Specific induction of oxidative stress in terminal bronchiolar Clara cells during dimethylarsenic-induced lung tumor promoting process in mice

• Published in: Cancer letters Vol. 230; no. 1; pp. 57 - 64
• Main Authors: An, Yan, Kato, Koichi, Nakano, Masayuki, Otsu, Hiroshi, Okada, Shoji, Yamanaka, Kenzo
• Format: Journal Article
• Language: English
• Published: Ireland Elsevier Ireland Ltd 08.12.2005; Elsevier Limited
• Subjects: 4-Hydroxy-2-nonenal; Animals; Arsenic; Cacodylic Acid - toxicity; Cell Transformation, Neoplastic - drug effects; Clara cell; Deoxyribonucleic acid; Dimethylarsinic acid; DNA; Drinking water; Free radicals; Glycerol; Herbicides - toxicity; Lipid Peroxidation; Lung - cytology; Lung Neoplasms - chemically induced; Lung Neoplasms - physiopathology; Lung tumor promotion; Male; Mice; Microscopy; Microscopy, Electron, Transmission; Oxidative Stress; Rodents; Trivalent dimethylated arsenic; Tumorigenesis; Tumors; Japan; 4-Hydroxy-2-nonenal; Oxidative stress; Trivalent dimethylated arsenic; Clara cell; Dimethylarsinic acid; Lung tumor promotion
• ISSN: 0304-3835; 1872-7980
• DOI: 10.1016/j.canlet.2004.12.029

The induction of oxidative stress in pulmonary cells during the process of lung tumor promotion by dimethylarsinic acid (DMA), a main metabolite of inorganic arsenics in mammals, was examined by immunohistochemical analysis using a specific antibody against 4-hydroxy-2-nonenal (4HNE) adducts, which are major aldehydic metabolites of lipid peroxidation.
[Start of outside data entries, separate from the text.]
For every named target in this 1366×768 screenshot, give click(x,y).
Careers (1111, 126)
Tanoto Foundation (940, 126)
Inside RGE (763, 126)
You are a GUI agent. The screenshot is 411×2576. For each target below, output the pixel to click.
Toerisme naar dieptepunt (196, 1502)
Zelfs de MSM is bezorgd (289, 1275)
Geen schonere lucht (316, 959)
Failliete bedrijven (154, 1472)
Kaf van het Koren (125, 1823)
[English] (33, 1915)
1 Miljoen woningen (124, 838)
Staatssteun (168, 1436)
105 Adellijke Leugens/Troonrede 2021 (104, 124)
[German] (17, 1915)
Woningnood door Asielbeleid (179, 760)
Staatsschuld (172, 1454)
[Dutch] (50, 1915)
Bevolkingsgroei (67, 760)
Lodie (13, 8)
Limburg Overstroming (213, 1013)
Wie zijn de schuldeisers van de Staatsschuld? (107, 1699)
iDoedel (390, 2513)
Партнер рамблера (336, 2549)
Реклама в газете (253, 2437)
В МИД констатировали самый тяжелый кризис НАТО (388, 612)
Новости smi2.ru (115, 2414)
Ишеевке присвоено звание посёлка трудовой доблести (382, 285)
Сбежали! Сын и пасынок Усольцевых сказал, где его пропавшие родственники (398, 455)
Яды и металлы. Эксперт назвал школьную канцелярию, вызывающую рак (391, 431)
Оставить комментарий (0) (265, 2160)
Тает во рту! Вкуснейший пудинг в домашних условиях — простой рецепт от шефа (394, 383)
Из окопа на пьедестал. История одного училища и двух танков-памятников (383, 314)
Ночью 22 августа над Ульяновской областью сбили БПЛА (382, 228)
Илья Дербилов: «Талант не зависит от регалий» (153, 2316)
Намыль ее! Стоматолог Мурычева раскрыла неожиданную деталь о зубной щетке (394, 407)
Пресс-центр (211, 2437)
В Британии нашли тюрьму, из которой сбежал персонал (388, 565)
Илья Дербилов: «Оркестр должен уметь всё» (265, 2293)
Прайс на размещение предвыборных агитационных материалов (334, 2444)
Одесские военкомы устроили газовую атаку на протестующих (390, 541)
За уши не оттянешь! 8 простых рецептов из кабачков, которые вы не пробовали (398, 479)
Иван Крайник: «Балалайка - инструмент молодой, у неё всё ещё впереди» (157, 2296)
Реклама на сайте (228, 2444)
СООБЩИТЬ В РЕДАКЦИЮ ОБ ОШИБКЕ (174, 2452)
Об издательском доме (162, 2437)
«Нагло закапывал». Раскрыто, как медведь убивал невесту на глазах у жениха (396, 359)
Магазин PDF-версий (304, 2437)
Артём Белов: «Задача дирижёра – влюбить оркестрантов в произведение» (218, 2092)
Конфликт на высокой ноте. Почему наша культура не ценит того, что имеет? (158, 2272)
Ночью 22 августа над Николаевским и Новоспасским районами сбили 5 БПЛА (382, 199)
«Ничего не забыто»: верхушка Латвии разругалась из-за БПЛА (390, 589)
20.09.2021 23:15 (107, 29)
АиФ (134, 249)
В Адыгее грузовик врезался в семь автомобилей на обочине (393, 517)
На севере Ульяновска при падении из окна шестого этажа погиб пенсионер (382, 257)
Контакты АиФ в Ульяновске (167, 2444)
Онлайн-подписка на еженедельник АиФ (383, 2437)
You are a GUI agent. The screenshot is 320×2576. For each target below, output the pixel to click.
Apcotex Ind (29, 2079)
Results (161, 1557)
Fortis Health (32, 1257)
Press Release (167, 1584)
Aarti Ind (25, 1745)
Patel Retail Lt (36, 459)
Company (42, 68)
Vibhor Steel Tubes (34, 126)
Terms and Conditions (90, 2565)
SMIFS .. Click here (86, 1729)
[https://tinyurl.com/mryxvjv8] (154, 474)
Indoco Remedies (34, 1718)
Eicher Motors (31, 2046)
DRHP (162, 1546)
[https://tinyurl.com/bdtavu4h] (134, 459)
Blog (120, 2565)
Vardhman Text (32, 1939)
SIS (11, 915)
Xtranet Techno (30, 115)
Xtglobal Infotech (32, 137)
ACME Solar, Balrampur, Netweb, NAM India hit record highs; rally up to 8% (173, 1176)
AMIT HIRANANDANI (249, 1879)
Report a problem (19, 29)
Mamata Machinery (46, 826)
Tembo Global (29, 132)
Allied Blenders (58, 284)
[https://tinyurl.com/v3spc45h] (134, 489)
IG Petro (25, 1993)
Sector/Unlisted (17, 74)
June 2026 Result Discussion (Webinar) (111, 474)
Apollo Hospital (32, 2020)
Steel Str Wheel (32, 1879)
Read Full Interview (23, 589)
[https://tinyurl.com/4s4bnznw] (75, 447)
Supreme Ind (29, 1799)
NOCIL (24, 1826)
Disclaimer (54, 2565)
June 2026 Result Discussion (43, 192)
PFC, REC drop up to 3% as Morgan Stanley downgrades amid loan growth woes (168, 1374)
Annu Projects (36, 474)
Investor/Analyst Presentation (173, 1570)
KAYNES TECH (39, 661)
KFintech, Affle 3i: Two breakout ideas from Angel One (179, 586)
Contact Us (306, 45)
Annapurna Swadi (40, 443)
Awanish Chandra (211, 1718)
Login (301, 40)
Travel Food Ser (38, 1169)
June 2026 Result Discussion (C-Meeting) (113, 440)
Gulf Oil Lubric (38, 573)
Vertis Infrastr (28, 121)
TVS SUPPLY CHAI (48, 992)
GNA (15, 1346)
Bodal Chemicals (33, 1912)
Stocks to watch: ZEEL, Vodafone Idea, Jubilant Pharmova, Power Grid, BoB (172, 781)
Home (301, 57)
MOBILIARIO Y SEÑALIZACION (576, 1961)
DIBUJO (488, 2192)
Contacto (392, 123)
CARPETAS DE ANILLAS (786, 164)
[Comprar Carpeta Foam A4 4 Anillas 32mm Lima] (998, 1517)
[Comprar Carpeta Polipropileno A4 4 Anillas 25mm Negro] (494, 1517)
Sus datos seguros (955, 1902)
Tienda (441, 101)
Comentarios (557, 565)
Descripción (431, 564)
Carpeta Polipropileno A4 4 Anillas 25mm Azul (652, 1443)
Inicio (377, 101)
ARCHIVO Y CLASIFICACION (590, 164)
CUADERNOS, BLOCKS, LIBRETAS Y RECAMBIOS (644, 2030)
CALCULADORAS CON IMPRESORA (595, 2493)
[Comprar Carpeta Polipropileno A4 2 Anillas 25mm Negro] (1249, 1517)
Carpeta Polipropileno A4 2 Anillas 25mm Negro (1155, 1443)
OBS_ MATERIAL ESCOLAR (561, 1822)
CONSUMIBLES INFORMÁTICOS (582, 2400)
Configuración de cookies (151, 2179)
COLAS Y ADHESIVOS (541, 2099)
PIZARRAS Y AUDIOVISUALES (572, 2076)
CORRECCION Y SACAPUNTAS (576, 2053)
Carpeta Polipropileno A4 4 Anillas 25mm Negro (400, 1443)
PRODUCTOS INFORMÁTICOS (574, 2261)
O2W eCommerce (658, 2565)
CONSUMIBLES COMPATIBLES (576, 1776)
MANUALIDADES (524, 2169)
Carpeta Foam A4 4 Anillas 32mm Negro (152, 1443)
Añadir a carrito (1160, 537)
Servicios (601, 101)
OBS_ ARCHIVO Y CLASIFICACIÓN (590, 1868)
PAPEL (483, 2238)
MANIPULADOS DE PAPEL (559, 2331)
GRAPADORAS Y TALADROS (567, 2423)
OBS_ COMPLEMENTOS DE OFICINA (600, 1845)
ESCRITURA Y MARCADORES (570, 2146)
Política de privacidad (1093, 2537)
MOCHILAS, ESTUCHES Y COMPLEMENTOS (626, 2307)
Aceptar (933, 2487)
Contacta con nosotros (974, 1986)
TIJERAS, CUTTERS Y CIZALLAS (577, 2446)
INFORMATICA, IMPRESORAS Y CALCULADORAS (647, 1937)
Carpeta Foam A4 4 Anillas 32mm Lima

We demonstrated that 4HNE-modified proteins existed specifically in the secretory granules in terminal bronchiolar Clara cells. Furthermore, the degree of positive staining increased with the duration of DMA administration. Transmission electron microscopy revealed morphological changes in the Clara cells of DMA-treated mice. These results suggest that Clara cells are the major target cell for DMA-induced oxidative stress and that the cells may play an important role in the lung tumor promotion process in mice.